立春:风是春天的美德
这时的风仍觉冷硬,我一个人走出家门,来到老河滩。野草枯萎,只在靠近地皮的地方才能发现一抹隐隐的绿色,几可忽略。那时的我尚且不懂节气,只是无忧虑地在大地上奔跑,留下一个可有可无、矮矮的影子。
河里结着冰,我试探着踩上去,听见细微的炸裂声。我喜欢自然发出的声音,而在这个节气,鸟声也无,虫鸣也无,只能听见呼呼的风声从远处赶来。我试图从此岸走向彼岸,笨重的棉靴在冰面上一步一滑,炸裂声逐渐变得沉闷,好像河道发出的低吼。它在警告,或者以此种方式告诉我:不是所有看似平静的道路都是坦途。

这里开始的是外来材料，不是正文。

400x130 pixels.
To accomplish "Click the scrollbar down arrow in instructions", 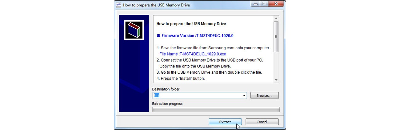I will (276, 80).
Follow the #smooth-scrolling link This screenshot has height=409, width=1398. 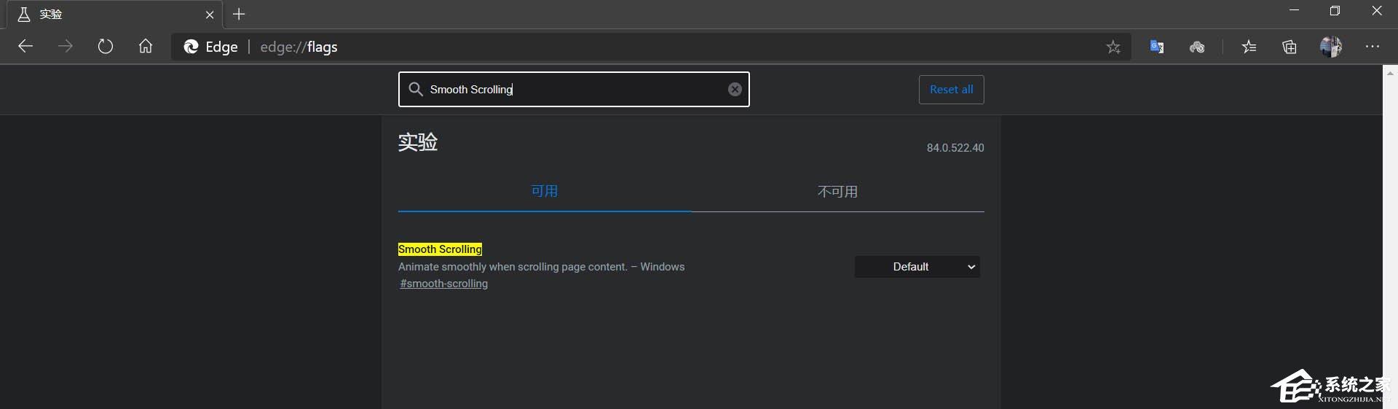point(443,284)
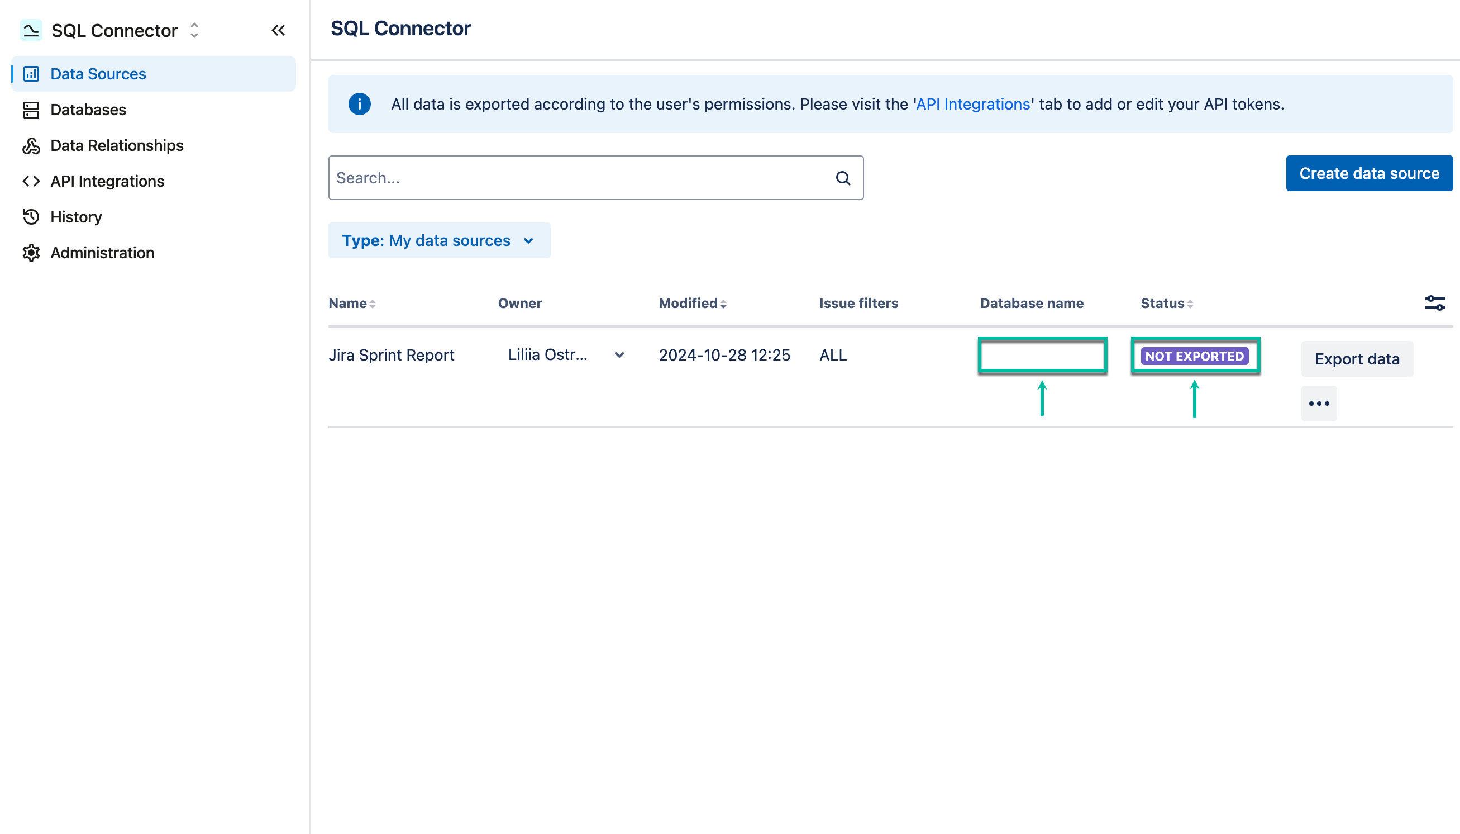The image size is (1460, 834).
Task: Open the Type: My data sources dropdown
Action: click(x=438, y=240)
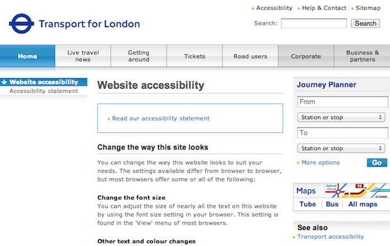Image resolution: width=390 pixels, height=246 pixels.
Task: Open the Home tab
Action: click(28, 56)
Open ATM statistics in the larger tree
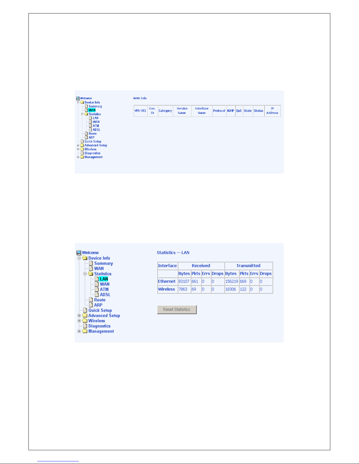This screenshot has width=359, height=464. click(104, 289)
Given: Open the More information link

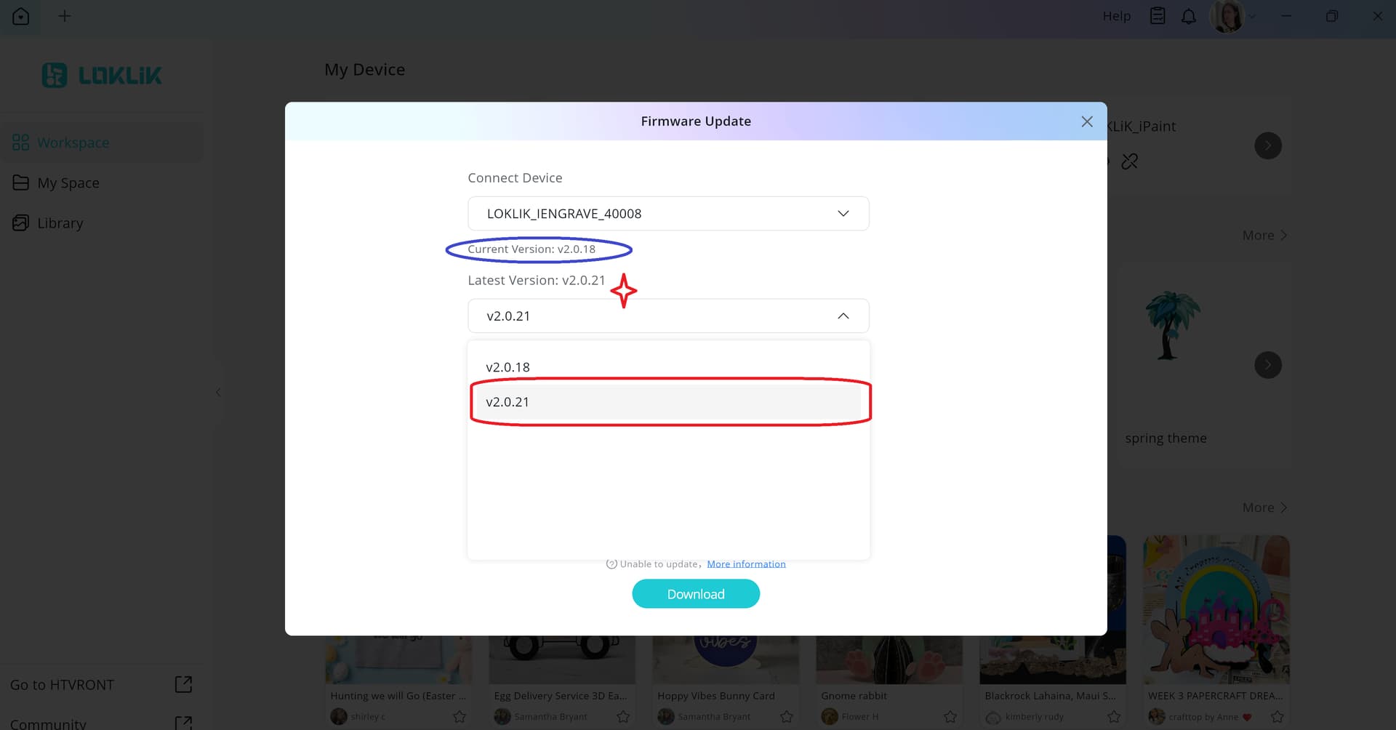Looking at the screenshot, I should coord(746,564).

这是立春,父亲在梅花消寒图上又重重点下一朵,然后念叨着“五九六九河边看柳”走向村后的牛屋。在南方,或许此时的梅朵已盛开,借一层薄薄的雪,在冷寒中散发出阵阵香气。父亲才不管这些,那些虚无的梅花对他来说仅仅代表虚无的时间,每点染一朵时间就向前迈进一步,他在人世的苦難也便缩短一截。

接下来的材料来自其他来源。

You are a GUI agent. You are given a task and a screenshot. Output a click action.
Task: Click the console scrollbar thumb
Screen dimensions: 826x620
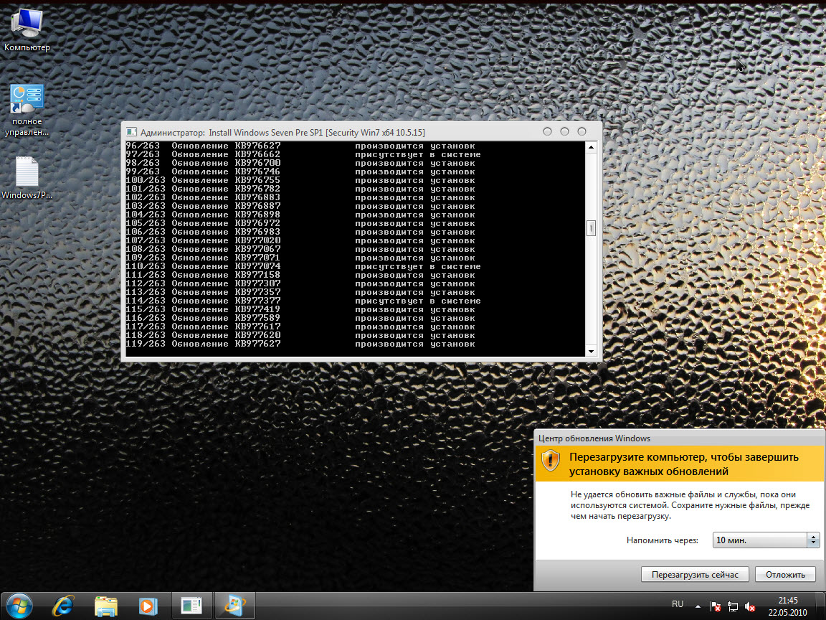[x=592, y=227]
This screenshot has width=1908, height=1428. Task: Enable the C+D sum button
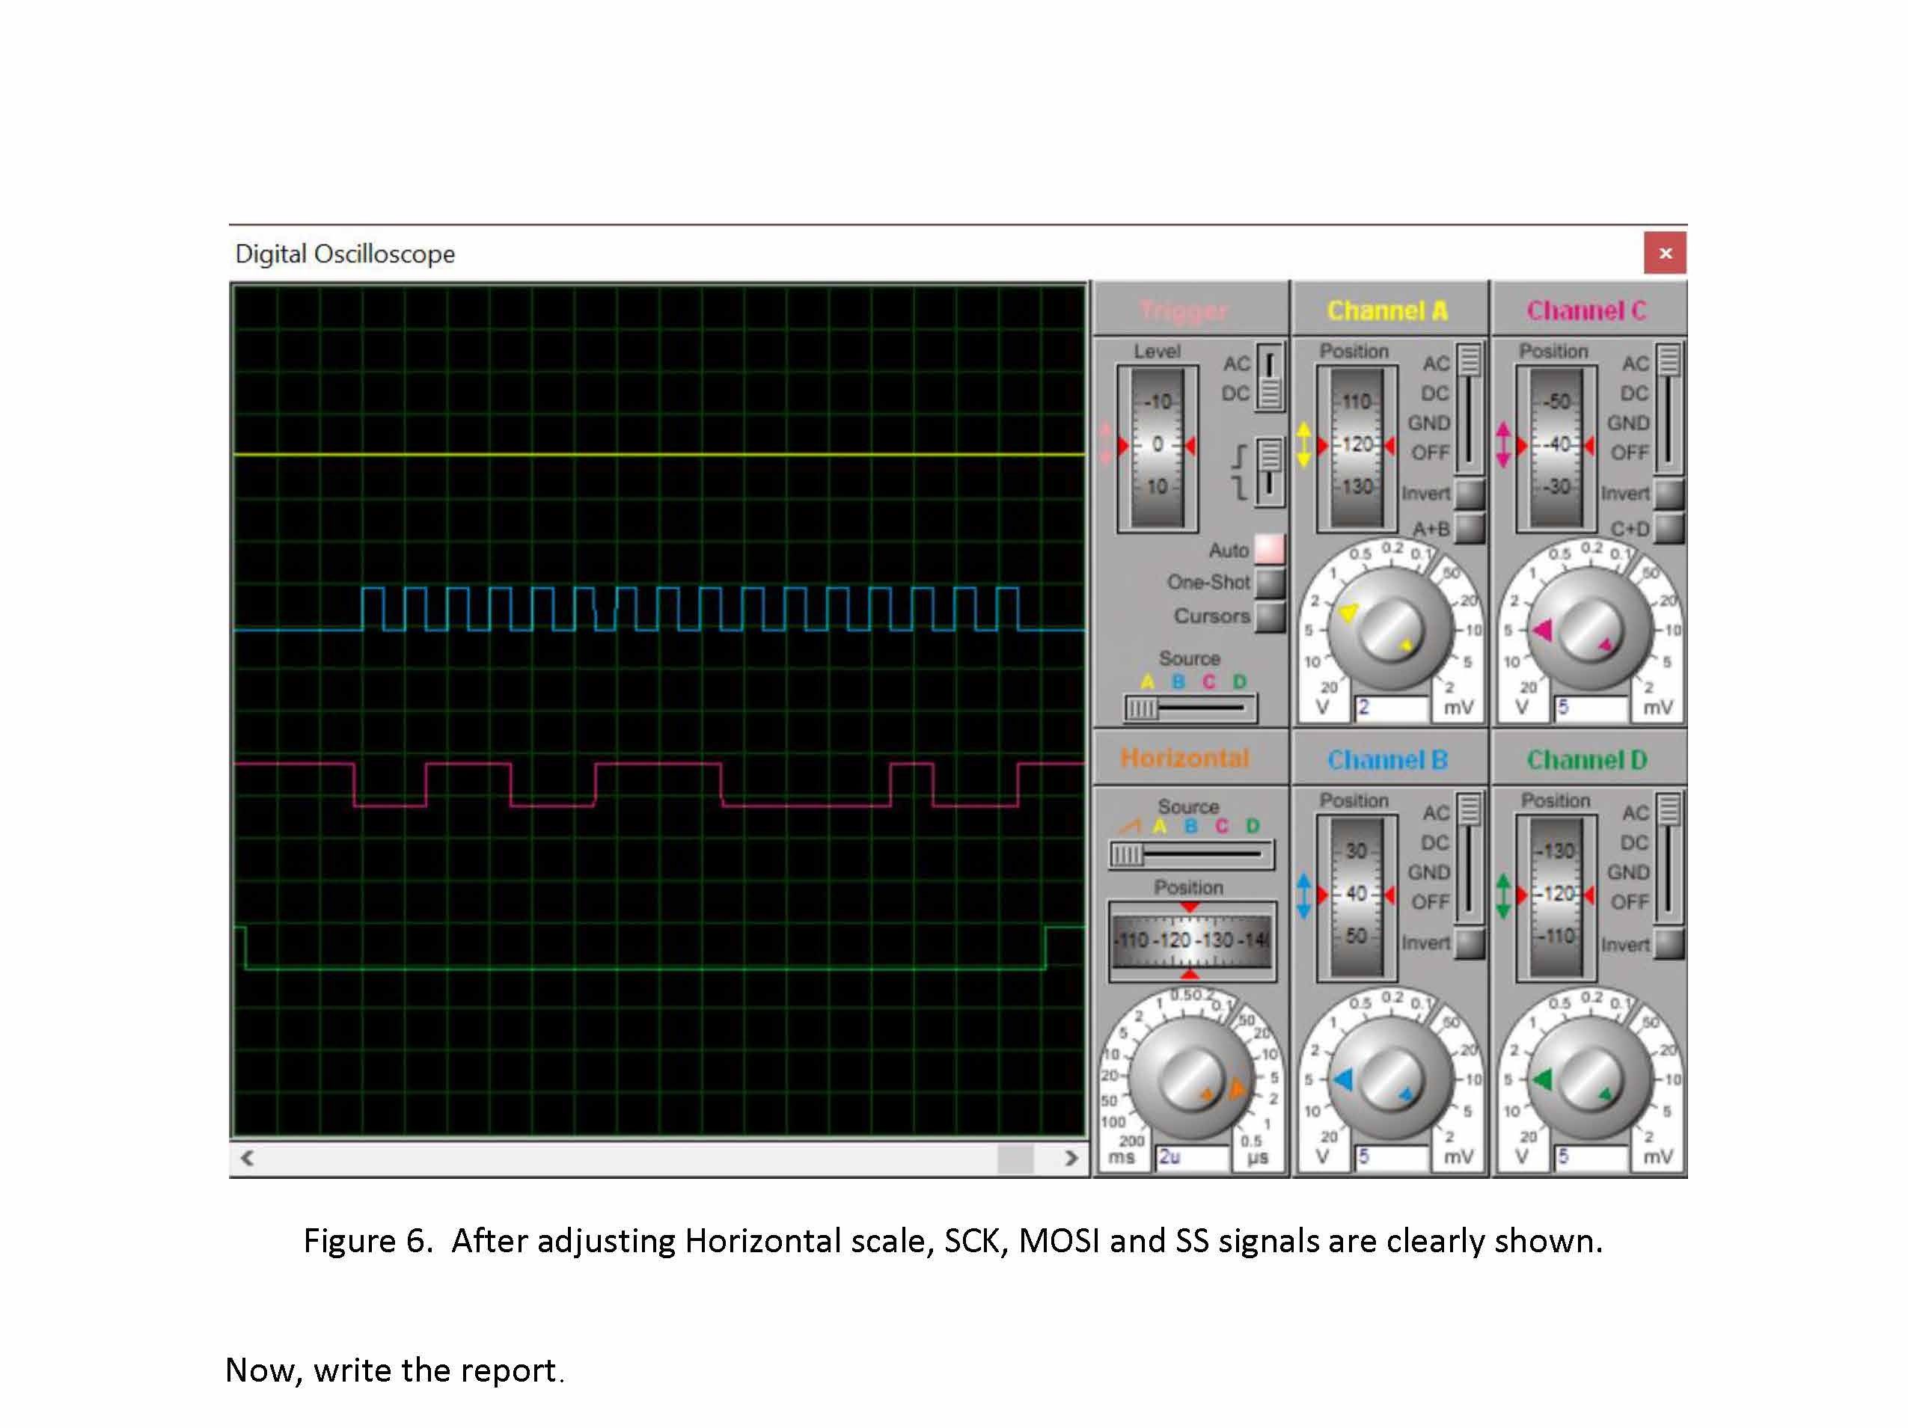tap(1669, 528)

节气是一种人为的划分,“四时生焉,百物生焉,天何言哉?”天当然不说,生在大地上的人们需要寻找一种依靠,以便在漫长的时间长河中心有所依。所谓节气,大多是农耕时代的经验,始于先秦,初定于西汉,节气的数目、称谓、次序已初具雏形。在漫长的农耕时代,人们以天文审度气象,以物候界定气候。按照物候的变迁,耕耘稼穑,存养行止。
立春发生有时在春节之前,这时就显得热闹隆重了许多。远行人归来,站在堤岸上的孩子远远看见一个熟悉的身影,顶着风向村庄走来,近一些,再近一些,这才揉揉疲累的眼睛,一溜烟沿着河堤跑回家去,“娘,娘,俺爹回来了!”“嗯,回来了就好。”这时的妇人尽管内心欢喜,还是没抬脸直腰。只说,“毛楞楞,也不知道帮你爹拎拎东西。”那孩子就又一头折返进风中。

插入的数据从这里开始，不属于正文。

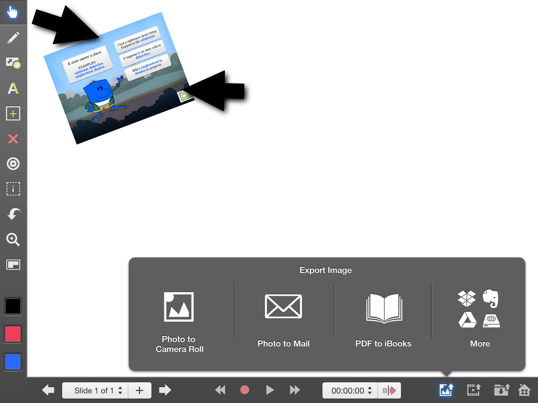Select the red X delete tool

click(13, 139)
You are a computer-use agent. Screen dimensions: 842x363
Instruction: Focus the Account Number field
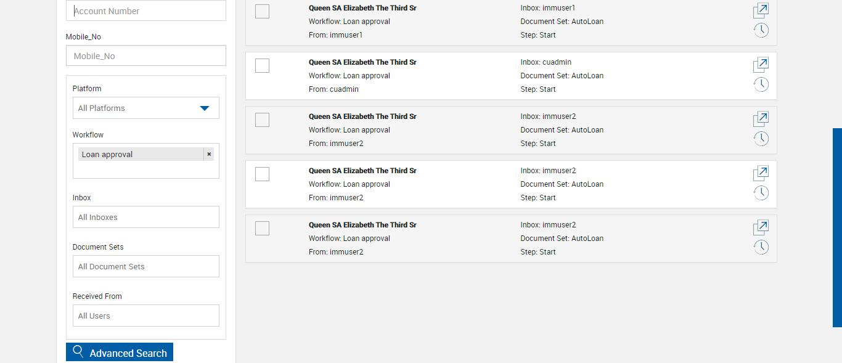pyautogui.click(x=146, y=11)
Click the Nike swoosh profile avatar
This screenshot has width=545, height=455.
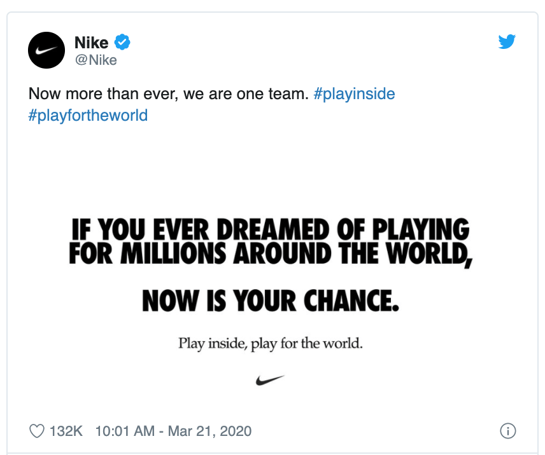[x=47, y=50]
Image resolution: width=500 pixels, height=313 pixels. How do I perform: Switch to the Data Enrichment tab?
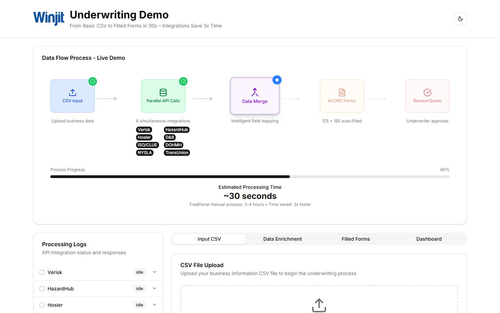point(283,239)
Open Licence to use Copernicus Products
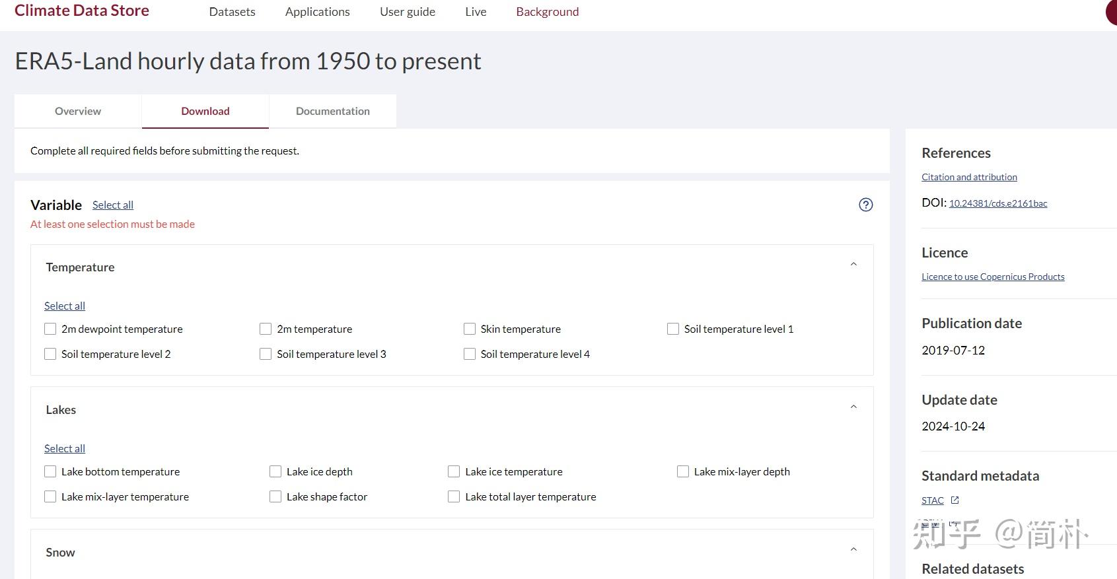The height and width of the screenshot is (579, 1117). [993, 277]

有时发生在春节之后,不过往往差不了几天,年前嫁出去的大姑娘年后成了花枝招展的小媳妇,舍不得离开娘家,说要看完鞭春牛再回。
严格来说,立春才是一个更为重要的节日。立,始建也。春气始而建立也。是说从这一天开始,冬天成了强弩之末,接下来的日子,人们要为春耕生产而做准备。牛是农耕的代表,一头形而上的春牛是用泥巴塑成的,几天前探花爷就开始扎春牛的龙骨,往里面放花生糖块、小春牛。我们村说立春不叫立春,叫打春,一个打字多少有点儿狠劲,五色纸糊成的春鞭扬起,在风中抽打;探花爷在喊:“一鞭曰风调雨顺,二鞭曰国泰民安,三鞭曰天子万岁春。”不知从何朝代流传下来的鞭牛曲,一经探花爷沧桑跌宕的嗓音喊出就有了气势。仿佛那春正驾驭一匹奔跑的骏马赶来,仿佛有一万头耕牛奔跑在田野,仿佛眼前的日子就甜了暖了,驱赶走那些无边的苦难……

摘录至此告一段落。